**What to produce:**
Pick out every line of the material below that contains the string "pixels", matching case exactly, and copy each one in full.

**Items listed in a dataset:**
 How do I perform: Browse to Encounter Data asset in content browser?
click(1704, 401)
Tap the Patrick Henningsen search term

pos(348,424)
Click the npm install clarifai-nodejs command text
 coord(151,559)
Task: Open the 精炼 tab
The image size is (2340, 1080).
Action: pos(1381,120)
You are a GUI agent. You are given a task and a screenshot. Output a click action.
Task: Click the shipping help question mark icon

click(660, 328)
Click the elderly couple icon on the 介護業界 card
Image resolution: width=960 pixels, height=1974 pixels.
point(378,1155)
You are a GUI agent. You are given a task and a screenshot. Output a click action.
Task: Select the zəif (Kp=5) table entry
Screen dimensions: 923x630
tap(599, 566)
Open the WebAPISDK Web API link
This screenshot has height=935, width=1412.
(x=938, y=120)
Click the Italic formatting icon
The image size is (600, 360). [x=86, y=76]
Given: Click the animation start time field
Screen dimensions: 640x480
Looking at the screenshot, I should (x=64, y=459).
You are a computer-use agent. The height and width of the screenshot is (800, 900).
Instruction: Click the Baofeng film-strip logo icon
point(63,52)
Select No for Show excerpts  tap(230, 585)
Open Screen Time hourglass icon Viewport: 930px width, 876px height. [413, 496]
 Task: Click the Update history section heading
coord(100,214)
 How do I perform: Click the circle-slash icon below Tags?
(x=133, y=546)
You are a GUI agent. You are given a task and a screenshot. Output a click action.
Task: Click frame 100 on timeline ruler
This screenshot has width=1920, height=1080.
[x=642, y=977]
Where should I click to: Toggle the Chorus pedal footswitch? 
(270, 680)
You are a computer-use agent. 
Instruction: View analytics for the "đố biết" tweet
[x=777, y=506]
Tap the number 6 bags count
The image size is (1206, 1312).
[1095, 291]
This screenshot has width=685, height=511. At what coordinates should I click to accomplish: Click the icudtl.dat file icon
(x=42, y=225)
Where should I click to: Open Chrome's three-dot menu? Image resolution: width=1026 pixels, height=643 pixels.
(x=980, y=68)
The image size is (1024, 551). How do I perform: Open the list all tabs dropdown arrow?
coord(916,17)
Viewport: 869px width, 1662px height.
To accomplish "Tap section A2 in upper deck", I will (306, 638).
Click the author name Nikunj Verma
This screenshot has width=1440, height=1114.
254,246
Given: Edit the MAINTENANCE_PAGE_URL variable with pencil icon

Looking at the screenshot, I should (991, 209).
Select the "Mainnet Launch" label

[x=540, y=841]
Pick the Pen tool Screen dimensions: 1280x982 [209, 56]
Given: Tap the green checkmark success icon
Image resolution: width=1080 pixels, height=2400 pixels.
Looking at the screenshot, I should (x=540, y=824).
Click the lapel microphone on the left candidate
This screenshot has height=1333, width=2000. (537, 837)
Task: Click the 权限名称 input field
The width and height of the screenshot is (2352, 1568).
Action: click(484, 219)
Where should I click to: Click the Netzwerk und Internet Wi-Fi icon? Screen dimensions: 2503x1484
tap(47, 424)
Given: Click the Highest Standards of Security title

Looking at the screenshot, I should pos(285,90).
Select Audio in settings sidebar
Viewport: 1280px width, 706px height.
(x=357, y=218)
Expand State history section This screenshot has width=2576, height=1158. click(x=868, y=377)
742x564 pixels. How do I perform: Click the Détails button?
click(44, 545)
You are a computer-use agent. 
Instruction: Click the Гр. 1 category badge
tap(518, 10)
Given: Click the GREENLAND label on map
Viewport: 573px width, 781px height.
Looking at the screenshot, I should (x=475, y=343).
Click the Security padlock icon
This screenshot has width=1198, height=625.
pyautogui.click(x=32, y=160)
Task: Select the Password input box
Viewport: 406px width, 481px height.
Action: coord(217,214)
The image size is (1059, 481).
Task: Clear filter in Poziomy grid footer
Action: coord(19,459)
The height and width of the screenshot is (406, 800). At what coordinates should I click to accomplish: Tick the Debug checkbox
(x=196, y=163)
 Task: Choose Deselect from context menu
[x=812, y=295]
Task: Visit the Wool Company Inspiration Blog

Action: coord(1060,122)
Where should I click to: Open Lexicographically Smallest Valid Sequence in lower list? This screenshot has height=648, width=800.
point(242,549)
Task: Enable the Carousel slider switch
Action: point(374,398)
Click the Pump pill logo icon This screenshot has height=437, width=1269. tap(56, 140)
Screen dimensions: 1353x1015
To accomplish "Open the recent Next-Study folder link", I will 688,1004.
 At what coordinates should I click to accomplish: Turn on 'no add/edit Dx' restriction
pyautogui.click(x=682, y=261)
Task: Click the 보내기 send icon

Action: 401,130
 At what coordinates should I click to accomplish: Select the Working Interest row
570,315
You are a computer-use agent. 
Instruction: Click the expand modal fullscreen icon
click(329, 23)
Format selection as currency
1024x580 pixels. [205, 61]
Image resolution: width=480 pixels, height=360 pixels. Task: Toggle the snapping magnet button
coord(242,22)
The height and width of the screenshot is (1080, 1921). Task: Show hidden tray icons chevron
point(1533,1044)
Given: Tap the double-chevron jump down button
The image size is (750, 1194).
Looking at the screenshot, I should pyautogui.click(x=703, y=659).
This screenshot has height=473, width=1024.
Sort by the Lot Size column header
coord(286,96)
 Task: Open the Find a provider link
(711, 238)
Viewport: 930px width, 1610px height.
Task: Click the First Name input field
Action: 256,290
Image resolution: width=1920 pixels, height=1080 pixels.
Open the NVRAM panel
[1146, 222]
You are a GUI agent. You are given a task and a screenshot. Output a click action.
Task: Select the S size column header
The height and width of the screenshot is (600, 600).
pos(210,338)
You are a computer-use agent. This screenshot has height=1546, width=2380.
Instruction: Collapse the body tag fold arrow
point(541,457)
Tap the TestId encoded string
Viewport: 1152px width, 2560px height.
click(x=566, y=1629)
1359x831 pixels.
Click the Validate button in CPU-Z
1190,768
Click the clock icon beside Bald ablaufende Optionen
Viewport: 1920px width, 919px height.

**Written solution:**
Image resolution: width=960 pixels, height=1974 pixels.
Where should I click to: Open Chrome's three-dot menu? Image resolution: width=1026 pixels, height=643 pixels.
Image resolution: width=1080 pixels, height=2400 pixels.
742x564 pixels. How do I perform: Click the Détails button?
1024x580 pixels. [205, 61]
Image resolution: width=480 pixels, height=360 pixels. Task: Toggle the snapping magnet button
Image resolution: width=1920 pixels, height=1080 pixels.
1359x831 pixels.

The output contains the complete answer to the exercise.